O ministro da Casa Civil Onyx Lorenzoni sugeriu a Macron na segunda-feira que cuidasse de "sua casa e suas colônias", esta última em referência aos territórios franceses no exterior, que incluem o Guiana Francesa, na fronteira com o Brasil, exatamente no norte da Amazônia.
A tensão tomou contornos pessoais quando Bolsonaro fez um comentário no fim de semana no Facebook que continha uma mensagem ofensiva em relação à primeira-dama francesa Brigitte Macron. O presidente francês classificou os comentários de "extraordinariamente desrespeitosos".
Bolsonaro, ao ser indagado pelos jornalistas na terça, negou qualquer má intenção.
"Alguém que botou a foto lá, e eu falei para ele não falar besteira", afirmou o presidente brasileiro, que, no entanto, encerrou abruptamente a entrevista quando os jornalistas pediram mais explicações.
A situação levou o escritor Paulo Coelho a pedir desculpas em francês, em um vídeo postado no Twitter, pelo que chamou de "histeria de Bolsonaro em relação à França, ao presidente da França e a sua esposa".
"Enquanto a Amazônia está queimando, eles não têm nenhum argumento e apenas insultam, negam, dizem qualquer coisa para evitar assumir (sua) responsabilidade", acrescentou o escritor em referência às autoridades brasileiras.
- Mais incêndios -
Os dados de satélite do Instituto Nacional de Pesquisa (Inpe) contabilizam 82.285 focos de incêndio de janeiro até segunda-feira, 26 de agosto, 51,9% do total na Floresta Amazônica.

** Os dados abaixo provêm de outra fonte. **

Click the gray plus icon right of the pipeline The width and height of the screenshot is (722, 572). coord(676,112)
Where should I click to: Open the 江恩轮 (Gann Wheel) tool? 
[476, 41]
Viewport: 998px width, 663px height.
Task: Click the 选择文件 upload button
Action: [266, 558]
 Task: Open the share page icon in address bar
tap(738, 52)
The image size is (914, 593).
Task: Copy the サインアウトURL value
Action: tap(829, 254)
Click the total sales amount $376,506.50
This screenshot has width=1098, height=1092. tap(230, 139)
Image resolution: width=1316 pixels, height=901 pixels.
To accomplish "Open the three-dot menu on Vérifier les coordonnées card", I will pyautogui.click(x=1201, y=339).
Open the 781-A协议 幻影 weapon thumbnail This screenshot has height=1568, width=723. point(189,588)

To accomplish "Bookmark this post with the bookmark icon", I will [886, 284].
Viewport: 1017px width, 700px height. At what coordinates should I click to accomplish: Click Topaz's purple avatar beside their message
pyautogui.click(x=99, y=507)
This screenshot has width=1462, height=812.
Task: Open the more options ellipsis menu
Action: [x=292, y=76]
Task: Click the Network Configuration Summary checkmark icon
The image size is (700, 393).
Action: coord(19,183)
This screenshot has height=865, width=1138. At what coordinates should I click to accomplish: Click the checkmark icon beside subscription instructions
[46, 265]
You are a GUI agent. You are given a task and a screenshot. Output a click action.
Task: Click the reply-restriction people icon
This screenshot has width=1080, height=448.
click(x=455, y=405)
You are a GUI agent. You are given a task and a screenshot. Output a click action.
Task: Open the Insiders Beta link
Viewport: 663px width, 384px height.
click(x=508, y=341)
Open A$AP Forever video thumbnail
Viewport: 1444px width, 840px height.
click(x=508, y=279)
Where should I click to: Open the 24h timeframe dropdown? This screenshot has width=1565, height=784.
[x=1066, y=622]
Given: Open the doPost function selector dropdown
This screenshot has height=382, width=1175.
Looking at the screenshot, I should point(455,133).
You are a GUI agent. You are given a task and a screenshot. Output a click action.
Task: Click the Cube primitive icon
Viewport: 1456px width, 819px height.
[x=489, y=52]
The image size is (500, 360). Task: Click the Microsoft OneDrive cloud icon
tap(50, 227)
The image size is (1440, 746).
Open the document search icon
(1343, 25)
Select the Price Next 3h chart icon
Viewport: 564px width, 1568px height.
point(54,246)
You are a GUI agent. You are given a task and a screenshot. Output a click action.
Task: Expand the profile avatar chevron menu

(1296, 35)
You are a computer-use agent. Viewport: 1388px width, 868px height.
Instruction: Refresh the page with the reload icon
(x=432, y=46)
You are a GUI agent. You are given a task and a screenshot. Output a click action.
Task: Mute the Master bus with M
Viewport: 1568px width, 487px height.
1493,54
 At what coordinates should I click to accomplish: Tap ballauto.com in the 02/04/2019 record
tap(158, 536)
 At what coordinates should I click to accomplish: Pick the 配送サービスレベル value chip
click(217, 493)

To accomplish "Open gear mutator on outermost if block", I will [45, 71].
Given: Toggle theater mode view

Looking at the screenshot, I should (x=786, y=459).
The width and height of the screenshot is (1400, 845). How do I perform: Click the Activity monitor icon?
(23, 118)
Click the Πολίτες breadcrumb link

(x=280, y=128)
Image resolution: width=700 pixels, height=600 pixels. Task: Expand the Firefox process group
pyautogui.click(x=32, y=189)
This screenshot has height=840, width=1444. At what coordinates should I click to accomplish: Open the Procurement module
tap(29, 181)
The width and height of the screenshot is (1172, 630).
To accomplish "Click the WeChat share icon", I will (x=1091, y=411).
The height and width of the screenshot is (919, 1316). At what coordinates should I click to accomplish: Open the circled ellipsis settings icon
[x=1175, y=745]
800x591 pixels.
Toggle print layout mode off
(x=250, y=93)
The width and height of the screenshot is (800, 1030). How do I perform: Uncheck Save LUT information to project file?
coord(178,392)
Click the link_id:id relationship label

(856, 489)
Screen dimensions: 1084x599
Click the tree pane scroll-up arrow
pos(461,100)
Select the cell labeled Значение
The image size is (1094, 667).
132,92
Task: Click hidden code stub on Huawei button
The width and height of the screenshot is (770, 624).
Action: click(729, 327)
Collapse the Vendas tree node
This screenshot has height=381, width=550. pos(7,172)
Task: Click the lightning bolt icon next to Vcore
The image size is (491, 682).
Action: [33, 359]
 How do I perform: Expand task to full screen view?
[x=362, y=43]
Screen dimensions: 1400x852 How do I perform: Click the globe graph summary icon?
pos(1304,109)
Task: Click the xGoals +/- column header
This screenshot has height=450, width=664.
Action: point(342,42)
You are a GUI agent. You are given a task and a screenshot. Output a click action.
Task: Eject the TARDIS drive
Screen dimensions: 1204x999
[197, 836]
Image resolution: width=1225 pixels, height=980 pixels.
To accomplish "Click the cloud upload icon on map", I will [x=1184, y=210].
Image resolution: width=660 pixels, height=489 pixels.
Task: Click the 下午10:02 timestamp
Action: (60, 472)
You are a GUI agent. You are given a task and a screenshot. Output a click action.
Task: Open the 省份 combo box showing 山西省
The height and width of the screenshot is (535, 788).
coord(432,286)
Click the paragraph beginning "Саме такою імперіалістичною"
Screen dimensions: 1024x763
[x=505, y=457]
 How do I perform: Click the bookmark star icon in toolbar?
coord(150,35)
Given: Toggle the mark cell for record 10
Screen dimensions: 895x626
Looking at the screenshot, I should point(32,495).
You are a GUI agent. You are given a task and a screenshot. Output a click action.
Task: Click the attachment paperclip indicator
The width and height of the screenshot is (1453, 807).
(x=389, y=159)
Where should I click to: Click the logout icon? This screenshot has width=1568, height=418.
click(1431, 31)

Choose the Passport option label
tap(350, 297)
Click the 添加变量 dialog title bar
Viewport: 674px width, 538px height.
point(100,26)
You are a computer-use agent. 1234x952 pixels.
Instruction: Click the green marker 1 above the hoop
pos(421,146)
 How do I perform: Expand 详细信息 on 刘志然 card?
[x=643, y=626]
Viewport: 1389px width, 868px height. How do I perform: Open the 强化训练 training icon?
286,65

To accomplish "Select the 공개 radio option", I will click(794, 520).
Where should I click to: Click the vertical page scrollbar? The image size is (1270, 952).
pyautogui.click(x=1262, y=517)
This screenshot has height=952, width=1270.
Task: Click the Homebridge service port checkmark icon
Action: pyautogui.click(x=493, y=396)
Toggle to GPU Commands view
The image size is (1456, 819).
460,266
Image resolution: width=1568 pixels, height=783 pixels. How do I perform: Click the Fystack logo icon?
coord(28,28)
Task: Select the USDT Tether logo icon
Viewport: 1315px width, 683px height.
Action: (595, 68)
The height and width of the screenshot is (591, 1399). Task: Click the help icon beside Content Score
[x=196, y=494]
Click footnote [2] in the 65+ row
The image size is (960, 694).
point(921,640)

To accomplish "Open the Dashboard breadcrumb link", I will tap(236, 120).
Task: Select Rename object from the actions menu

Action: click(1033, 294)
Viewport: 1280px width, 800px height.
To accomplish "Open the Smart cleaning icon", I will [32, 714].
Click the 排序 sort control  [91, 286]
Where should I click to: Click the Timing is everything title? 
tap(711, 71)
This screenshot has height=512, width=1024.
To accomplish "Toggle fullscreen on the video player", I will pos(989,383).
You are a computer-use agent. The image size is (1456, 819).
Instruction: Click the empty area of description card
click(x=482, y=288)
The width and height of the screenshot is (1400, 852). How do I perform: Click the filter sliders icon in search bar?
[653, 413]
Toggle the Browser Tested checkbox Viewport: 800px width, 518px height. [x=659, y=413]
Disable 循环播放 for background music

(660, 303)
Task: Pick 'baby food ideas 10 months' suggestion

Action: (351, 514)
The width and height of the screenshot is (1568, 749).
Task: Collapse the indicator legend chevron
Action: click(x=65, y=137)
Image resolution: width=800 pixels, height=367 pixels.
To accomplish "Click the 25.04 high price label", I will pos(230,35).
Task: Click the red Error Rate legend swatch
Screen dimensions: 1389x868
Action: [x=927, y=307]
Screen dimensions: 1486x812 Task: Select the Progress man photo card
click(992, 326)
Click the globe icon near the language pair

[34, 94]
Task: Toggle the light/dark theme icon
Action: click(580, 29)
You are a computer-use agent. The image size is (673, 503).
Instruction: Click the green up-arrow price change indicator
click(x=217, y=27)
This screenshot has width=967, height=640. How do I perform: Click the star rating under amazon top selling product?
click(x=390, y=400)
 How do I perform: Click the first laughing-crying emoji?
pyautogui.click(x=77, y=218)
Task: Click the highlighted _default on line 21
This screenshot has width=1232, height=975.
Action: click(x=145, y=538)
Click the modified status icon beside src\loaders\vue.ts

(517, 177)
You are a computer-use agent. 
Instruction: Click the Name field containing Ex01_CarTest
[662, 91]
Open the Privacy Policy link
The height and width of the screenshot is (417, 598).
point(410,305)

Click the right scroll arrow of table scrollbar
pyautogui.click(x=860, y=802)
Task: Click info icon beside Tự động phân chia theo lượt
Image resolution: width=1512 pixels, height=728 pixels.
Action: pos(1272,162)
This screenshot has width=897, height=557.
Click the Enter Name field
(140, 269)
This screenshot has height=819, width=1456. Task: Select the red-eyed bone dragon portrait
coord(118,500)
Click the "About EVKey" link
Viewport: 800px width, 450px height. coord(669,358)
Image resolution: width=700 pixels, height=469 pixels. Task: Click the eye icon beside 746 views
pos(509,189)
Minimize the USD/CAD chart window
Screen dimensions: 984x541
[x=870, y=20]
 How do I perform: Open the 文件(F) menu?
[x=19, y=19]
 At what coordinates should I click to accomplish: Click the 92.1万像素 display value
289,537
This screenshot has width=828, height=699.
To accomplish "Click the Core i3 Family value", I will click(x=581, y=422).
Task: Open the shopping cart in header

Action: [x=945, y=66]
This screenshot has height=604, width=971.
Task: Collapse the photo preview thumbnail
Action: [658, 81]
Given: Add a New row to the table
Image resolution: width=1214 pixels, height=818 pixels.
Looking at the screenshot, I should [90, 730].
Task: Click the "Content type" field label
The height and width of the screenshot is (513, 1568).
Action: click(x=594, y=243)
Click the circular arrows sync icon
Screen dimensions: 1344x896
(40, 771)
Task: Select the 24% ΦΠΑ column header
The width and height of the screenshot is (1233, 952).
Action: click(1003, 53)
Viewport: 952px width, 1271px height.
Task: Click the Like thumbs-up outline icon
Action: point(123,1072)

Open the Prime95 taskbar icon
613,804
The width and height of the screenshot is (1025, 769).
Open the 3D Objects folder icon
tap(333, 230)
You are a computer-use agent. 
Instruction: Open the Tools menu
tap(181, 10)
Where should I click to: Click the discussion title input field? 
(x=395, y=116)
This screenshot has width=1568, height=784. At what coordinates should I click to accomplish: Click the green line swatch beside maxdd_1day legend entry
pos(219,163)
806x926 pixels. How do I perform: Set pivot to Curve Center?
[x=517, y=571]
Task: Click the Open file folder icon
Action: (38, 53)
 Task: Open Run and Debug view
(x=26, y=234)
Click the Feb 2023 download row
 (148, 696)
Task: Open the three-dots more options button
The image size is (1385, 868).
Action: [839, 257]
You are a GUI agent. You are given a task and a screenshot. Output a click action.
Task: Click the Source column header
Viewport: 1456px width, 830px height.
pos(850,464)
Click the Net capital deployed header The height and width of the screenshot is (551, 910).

O número total marca um aumento de 1.650 focos de incêndio em comparação com o dia anterior e representa um aumento de 80% em relação ao mesmo período de 2018.
Mas o ministro da Defesa, Fernando Azevedo e Silva, disse na segunda que a situação "está sob controle", observando que o destacamento de mais de 2.500 soldados, centenas de veículos e 15 aeronaves, incluindo dois aviões-tanque Hércules C-130, foram mobilizados para controlar as chamas em nove estados através dos quais a Floresta Amazônica se estende.
Porto Velho, capital de Rondônia, uma das cidade mais afetadas, acordou nesta terça-feira com o céu mais limpo graças a uma chuva de cerca de 10 minutos na tarde anterior.
O aeroporto, que na segunda-feira ficou fechado por cerca de duas horas por causa da fumaça, funcionou normalmente.